(Stored data)

********

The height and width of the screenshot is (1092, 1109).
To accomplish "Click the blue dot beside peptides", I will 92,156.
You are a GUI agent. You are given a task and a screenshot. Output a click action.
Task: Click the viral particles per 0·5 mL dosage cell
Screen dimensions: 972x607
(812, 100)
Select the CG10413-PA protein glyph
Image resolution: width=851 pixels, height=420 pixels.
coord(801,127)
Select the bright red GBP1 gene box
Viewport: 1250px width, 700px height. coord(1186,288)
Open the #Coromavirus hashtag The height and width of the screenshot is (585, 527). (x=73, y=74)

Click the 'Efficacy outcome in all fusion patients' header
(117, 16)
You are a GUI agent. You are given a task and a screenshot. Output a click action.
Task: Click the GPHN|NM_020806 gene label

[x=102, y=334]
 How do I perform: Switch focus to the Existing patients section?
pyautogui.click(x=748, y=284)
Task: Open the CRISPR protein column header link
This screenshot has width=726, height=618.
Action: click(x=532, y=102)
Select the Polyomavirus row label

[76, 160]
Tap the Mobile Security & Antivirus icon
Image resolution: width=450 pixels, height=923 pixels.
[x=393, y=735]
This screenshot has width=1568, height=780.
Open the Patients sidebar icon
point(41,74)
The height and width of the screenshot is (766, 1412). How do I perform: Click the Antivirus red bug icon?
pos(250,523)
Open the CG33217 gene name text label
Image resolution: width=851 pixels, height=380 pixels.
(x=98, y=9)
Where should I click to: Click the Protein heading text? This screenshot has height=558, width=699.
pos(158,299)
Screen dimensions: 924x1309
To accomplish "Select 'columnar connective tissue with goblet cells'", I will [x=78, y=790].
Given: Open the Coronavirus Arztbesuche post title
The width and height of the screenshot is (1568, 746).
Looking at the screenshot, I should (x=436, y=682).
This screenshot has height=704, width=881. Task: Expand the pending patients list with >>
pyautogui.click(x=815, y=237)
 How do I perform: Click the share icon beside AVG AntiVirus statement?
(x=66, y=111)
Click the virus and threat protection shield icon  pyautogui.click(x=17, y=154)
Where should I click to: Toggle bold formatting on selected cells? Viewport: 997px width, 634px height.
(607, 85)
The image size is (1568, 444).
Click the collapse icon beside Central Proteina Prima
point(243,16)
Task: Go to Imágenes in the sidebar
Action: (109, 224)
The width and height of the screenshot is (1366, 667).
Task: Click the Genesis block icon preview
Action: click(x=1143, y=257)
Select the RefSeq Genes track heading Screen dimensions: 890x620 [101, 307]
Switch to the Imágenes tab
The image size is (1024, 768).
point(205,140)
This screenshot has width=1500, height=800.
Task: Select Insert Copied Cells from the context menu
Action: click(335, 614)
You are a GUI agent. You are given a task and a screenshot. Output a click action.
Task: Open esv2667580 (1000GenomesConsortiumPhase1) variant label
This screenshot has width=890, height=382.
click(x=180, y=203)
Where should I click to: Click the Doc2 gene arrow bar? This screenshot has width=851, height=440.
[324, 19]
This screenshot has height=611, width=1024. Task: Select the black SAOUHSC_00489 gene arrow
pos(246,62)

********

» The task
The response should consist of every record, written out exactly as given.

» Reply
The height and width of the screenshot is (1092, 1109).
To accomplish "Click the blue dot beside peptides", I will 92,156.
You are a GUI agent. You are given a task and a screenshot. Output a click action.
Task: Click the viral particles per 0·5 mL dosage cell
Screen dimensions: 972x607
(812, 100)
Select the CG10413-PA protein glyph
Image resolution: width=851 pixels, height=420 pixels.
coord(801,127)
Select the bright red GBP1 gene box
Viewport: 1250px width, 700px height. coord(1186,288)
Open the #Coromavirus hashtag The height and width of the screenshot is (585, 527). (x=73, y=74)

Click the 'Efficacy outcome in all fusion patients' header
(117, 16)
You are a GUI agent. You are given a task and a screenshot. Output a click action.
Task: Click the GPHN|NM_020806 gene label

[x=102, y=334]
 How do I perform: Switch focus to the Existing patients section?
pyautogui.click(x=748, y=284)
Task: Open the CRISPR protein column header link
This screenshot has width=726, height=618.
Action: click(x=532, y=102)
Select the Polyomavirus row label

[76, 160]
Tap the Mobile Security & Antivirus icon
Image resolution: width=450 pixels, height=923 pixels.
[x=393, y=735]
This screenshot has width=1568, height=780.
Open the Patients sidebar icon
point(41,74)
The height and width of the screenshot is (766, 1412). How do I perform: Click the Antivirus red bug icon?
pos(250,523)
Open the CG33217 gene name text label
Image resolution: width=851 pixels, height=380 pixels.
(x=98, y=9)
Where should I click to: Click the Protein heading text? This screenshot has height=558, width=699.
pos(158,299)
Screen dimensions: 924x1309
To accomplish "Select 'columnar connective tissue with goblet cells'", I will [x=78, y=790].
Given: Open the Coronavirus Arztbesuche post title
The width and height of the screenshot is (1568, 746).
Looking at the screenshot, I should (x=436, y=682).
This screenshot has height=704, width=881. Task: Expand the pending patients list with >>
pyautogui.click(x=815, y=237)
 How do I perform: Click the share icon beside AVG AntiVirus statement?
(x=66, y=111)
Click the virus and threat protection shield icon  pyautogui.click(x=17, y=154)
Where should I click to: Toggle bold formatting on selected cells? Viewport: 997px width, 634px height.
(607, 85)
The image size is (1568, 444).
Click the collapse icon beside Central Proteina Prima
point(243,16)
Task: Go to Imágenes in the sidebar
Action: (109, 224)
The width and height of the screenshot is (1366, 667).
Task: Click the Genesis block icon preview
Action: click(x=1143, y=257)
Select the RefSeq Genes track heading Screen dimensions: 890x620 [101, 307]
Switch to the Imágenes tab
The image size is (1024, 768).
point(205,140)
This screenshot has width=1500, height=800.
Task: Select Insert Copied Cells from the context menu
Action: click(335, 614)
You are a GUI agent. You are given a task and a screenshot. Output a click action.
Task: Open esv2667580 (1000GenomesConsortiumPhase1) variant label
This screenshot has width=890, height=382.
click(x=180, y=203)
Where should I click to: Click the Doc2 gene arrow bar? This screenshot has width=851, height=440.
[324, 19]
This screenshot has height=611, width=1024. Task: Select the black SAOUHSC_00489 gene arrow
pos(246,62)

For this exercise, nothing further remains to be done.